Thursday, March 12, 2015

Jews in Baltics fear creep of anti-Semitism


Jews in the Baltics fear a series of disturbing events in the three-nation region of Eastern Europe may be signaling a revival of the Holocaust-era hatred that once nearly wiped out their numbers.
Across the countries of Latvia, Lithuania and Estonia, Jewish leaders say their communities are feeling increasingly uncomfortable as anti-Semitism once again appears to be on the rise. An Estonian museum exhibition mocking the Holocaust, a stage musical celebrating the life of a notorious Latvian Nazi mass murderer and the repatriation of the remains of a Lithuanian leader  long linked to Nazis have all contributed to a climate of hate that has Jews on edge.
“We have to say that the support of Hitler and rewriting history to turn Hitler into a liberator of this area is not a western value,” Yiddish scholar Dovid Katz, founder of the DefendingHistory.com website, told FoxNews.com. “If you’re repatriating Nazi war criminals to be re-buried and honored as part of national history, that is not behavior compatible with western ethics and values.”
“We have to say that the support of Hitler and rewriting history to turn Hitler into a liberator of this area is not a western value.”- Dovid Katz, Yiddish scholar
Katz has been amongst the most vocal objectors to a growing list of questionable events in the Baltics, including the 2012 repatriation from the U.S. to Lithuania of the body of wartime leader Juozas Ambrazevicius Brazaitis. He was re-buried with full honors, endorsed by the Lithuanian government, despite having been a Nazi puppet during his brief tenure. Brazaitis was accused of overseeing the establishment of a concentration camp, and also signed off on the establishment of the Kaunas ghetto.
Although a 1975 U.S. posthumous investigation into Brazaitis’ wartime activities cleared him of Nazi activities, critics suspected his record was scrubbed to spare the U.S. of embarrassment for having granted him citizenship.
After complaints from Jewish groups, Lithuania’s much heralded Museum of the Genocide in the capital, Vilnius, only recently created a section acknowledging the annihilation of the once flourishing Lithuanian pre-war Jewish community of more than 200,000 that was very nearly wiped out, many at the hands of Lithuanians. March 11 marked 25 years of Lithuanian independence from the Soviet Union and a parade by far-right groups took place in Vilnius, prompting uneasiness on the part of Jews.
In Talinn, Estonia, a highly controversial Holocaust-themed exhibition caused outrage last month when, among its exhibits, was a picture showing the iconic Hollywood sign replaced by the word "Holocaust," which some perceived as a suggestion the genocide was an entertainment event. Another sick exhibit recreated a gas chamber and had 20 naked actors pretending to be Jews playing tag, seemingly suggesting there was humor in the gas chambers experience. The exhibits were eventually withdrawn.

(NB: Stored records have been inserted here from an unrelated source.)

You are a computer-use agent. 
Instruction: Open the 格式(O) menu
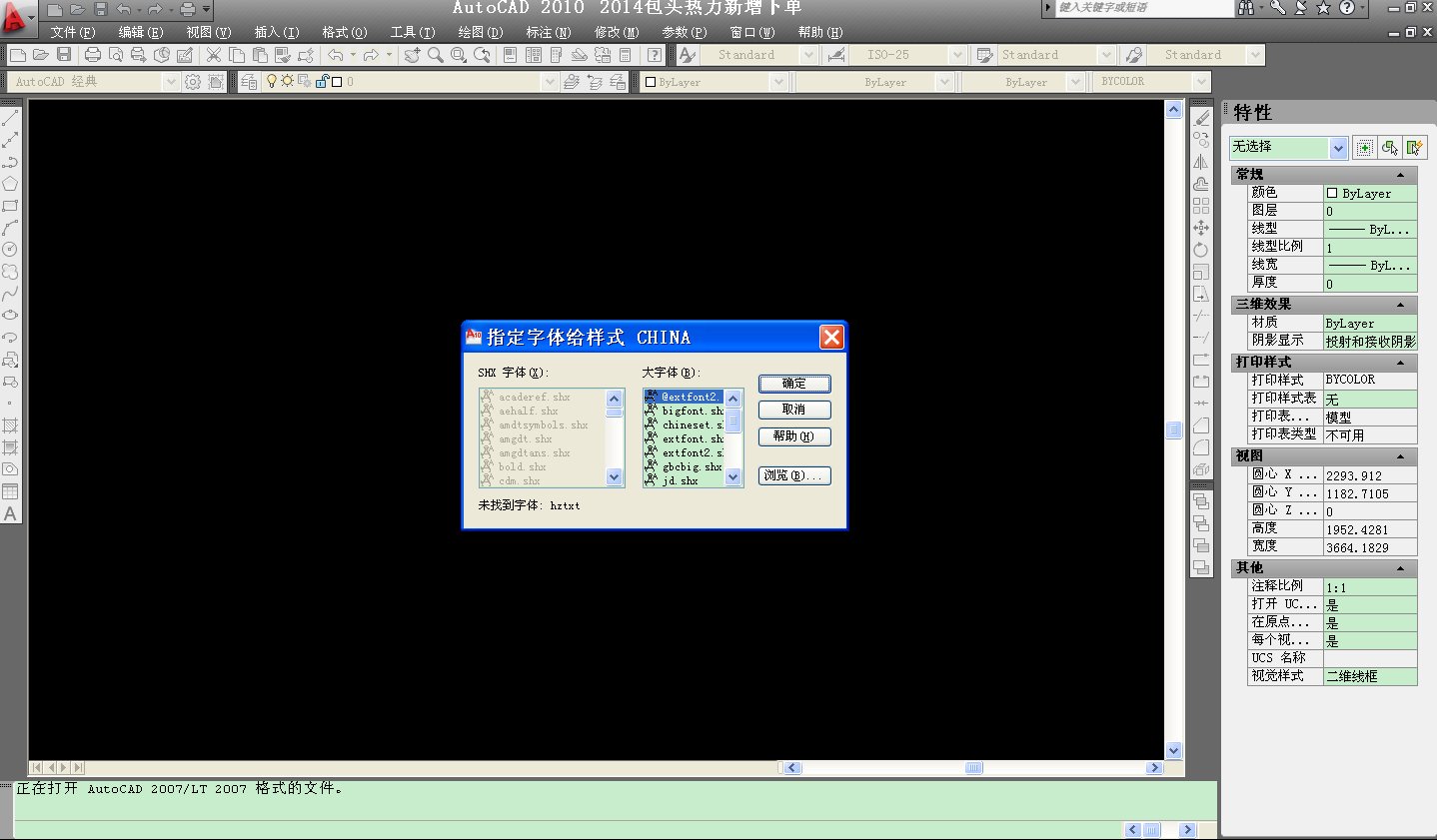point(344,32)
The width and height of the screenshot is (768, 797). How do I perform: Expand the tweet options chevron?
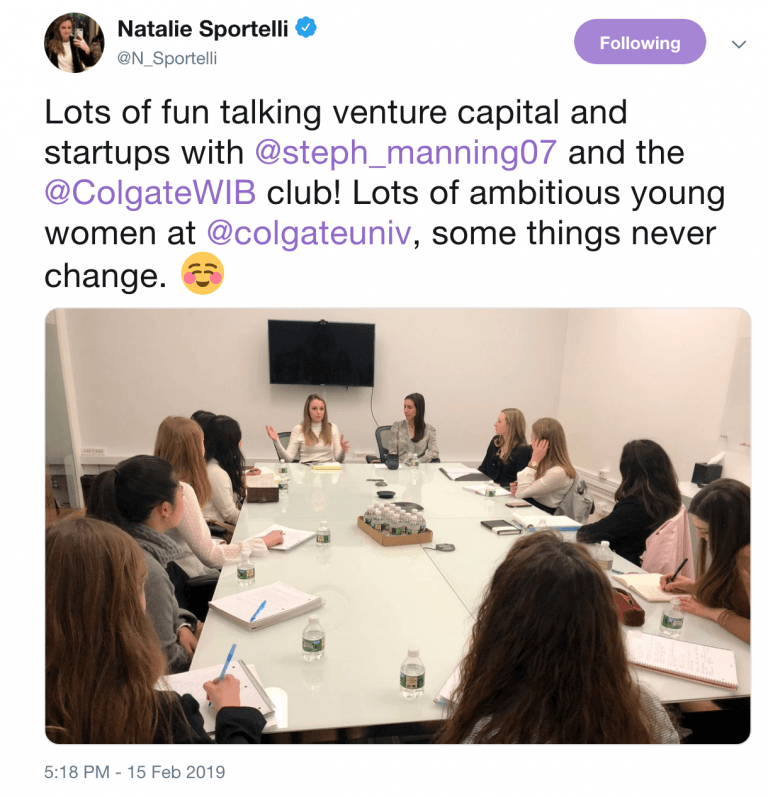(x=739, y=44)
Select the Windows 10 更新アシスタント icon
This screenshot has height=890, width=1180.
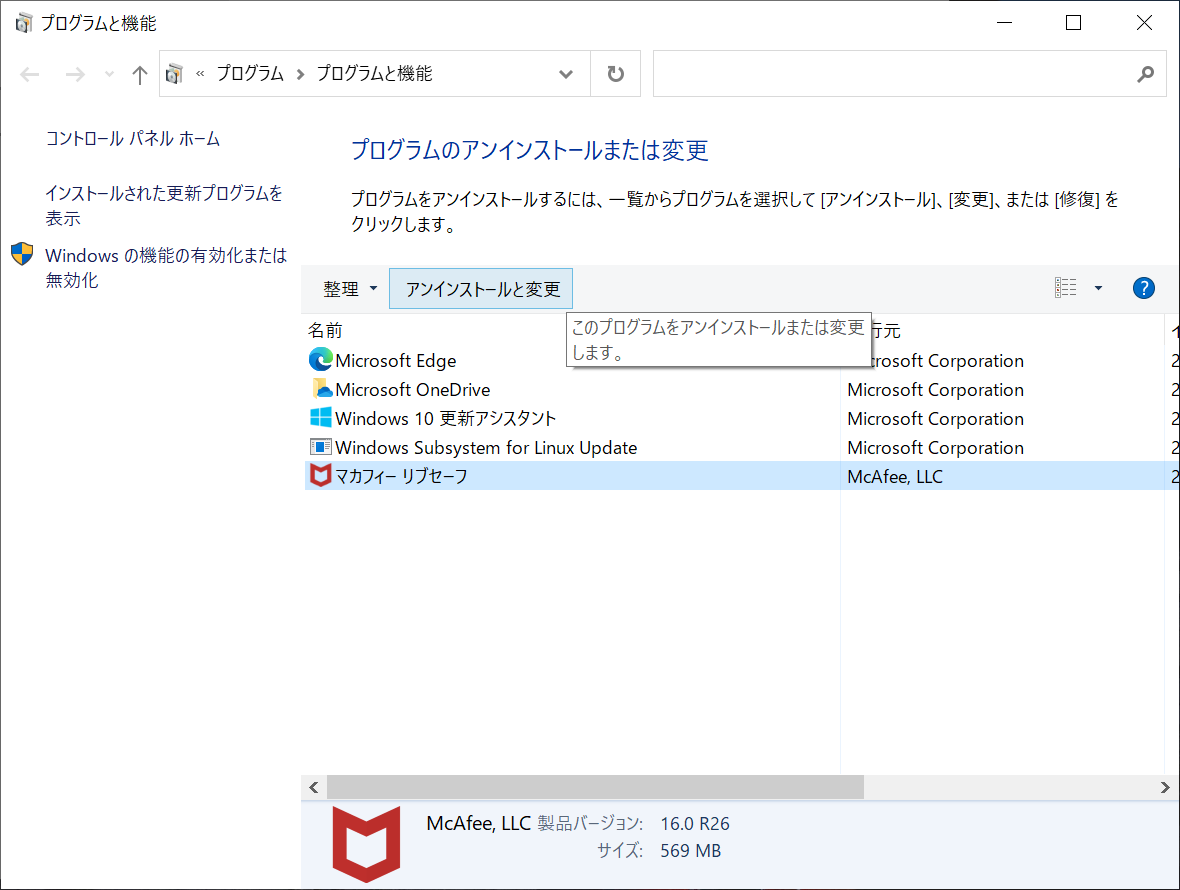[320, 418]
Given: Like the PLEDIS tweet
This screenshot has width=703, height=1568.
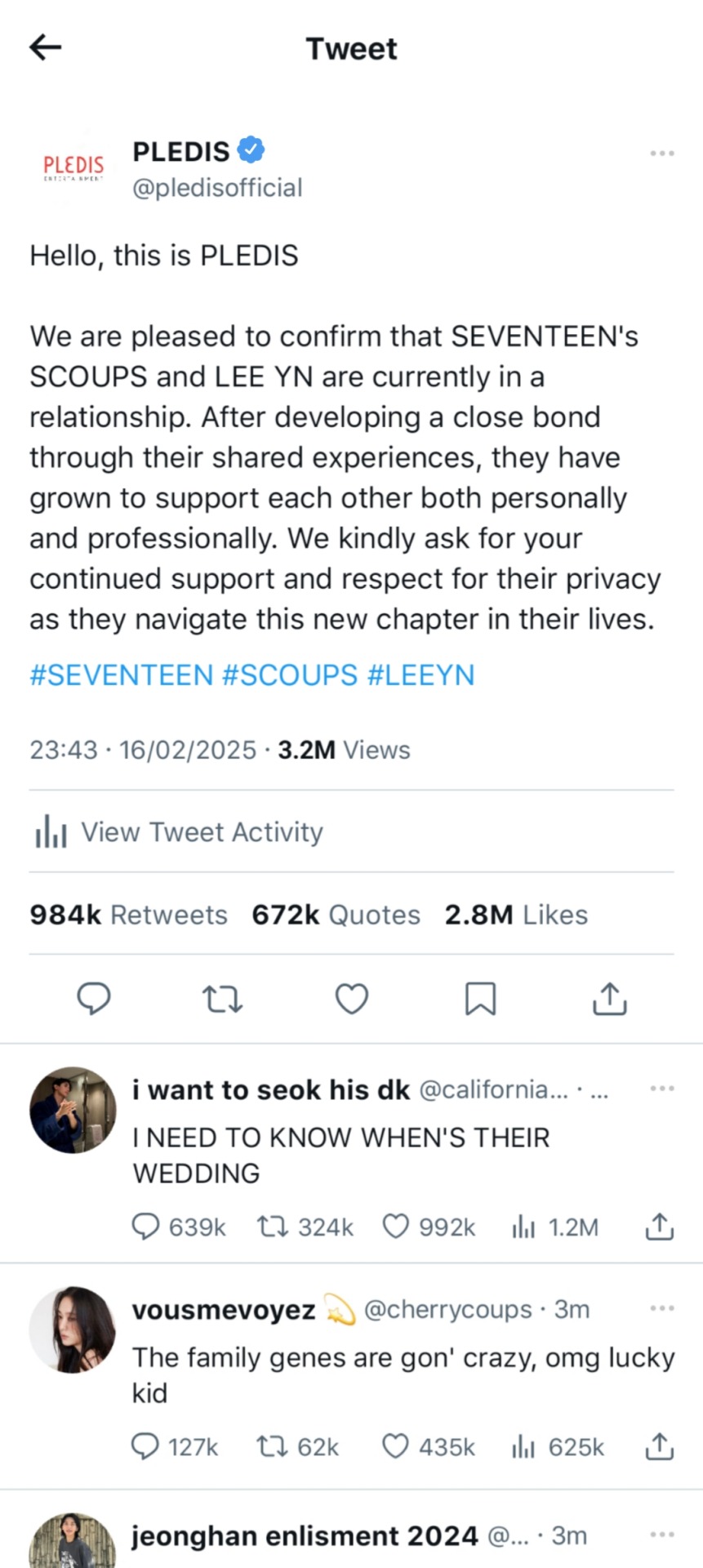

In October 2014 a Latvian musical ‘Cukurs, Herbert Cukurs’ premiered celebrating the life of the ‘Butcher of Riga,’ Herbert Cukurs, who was tracked down and killed by Israel’s Mossad intelligence service in Montevideo, Uruguay, more than 20 years after he fled Europe. He had overseen the murder of many thousands of Jews in his native Latvia where he had been a pre-war national hero. He was witnessed personally shooting more than 500.
Last month’s Estonian general elections saw the far-right EKRE party break the electoral threshold and gain seven of the 101 seats in parliament. Considered by some to have Fascist-Neo-Nazi sympathies similar to many other flourishing nationalist parties in the Baltics and Eastern Europe, the EKRE’s leader Mart Helme is a controversial figure, especially after the party’s “If you’re black, go back” slogan was attributed to him.
Efraim Zuroff, chief Nazi hunter of the Simon Weisenthal Centre in Jerusalem, has been monitoring a series of “Nuremberg-esque” marches in the Baltics in recent weeks and has been dismayed by the fact that no western media have shown up to report on the worrying trend.
“The European Union… does not appear to be particularly perturbed by genuinely disturbing phenomena in the Baltic countries and elsewhere, which, of course, in no way would justify Russian aggression, but deserve to be handled seriously and promptly before they get out of hand,” Zuroff wrote in the International Business Times.
Zuroff accused Helme’s party of racism under its slogan ‘Estonia. For the Estonians’ but Helme flatly rejected that interpretation.
“This is a wrong translation of a slogan which was used during our demonstration,” Helme told FoxNews.com. “The slogan really is ‘For Estonia.’ A Russian TV channel mistranslated this because in Estonian it sounds very similar. They use this in their propaganda against us.”
Helme also rejects any accusation of anti-Semitism in his party, pointing out there are very few Jews left in Estonia, and “there is no hatred against Jews in Estonia today”. He admitted though that his party is generally against Muslim and African immigration. “We have seen what happened in France and in Sweden, in Malmo for example, so we don’t want similar slums in Estonia’s cities.”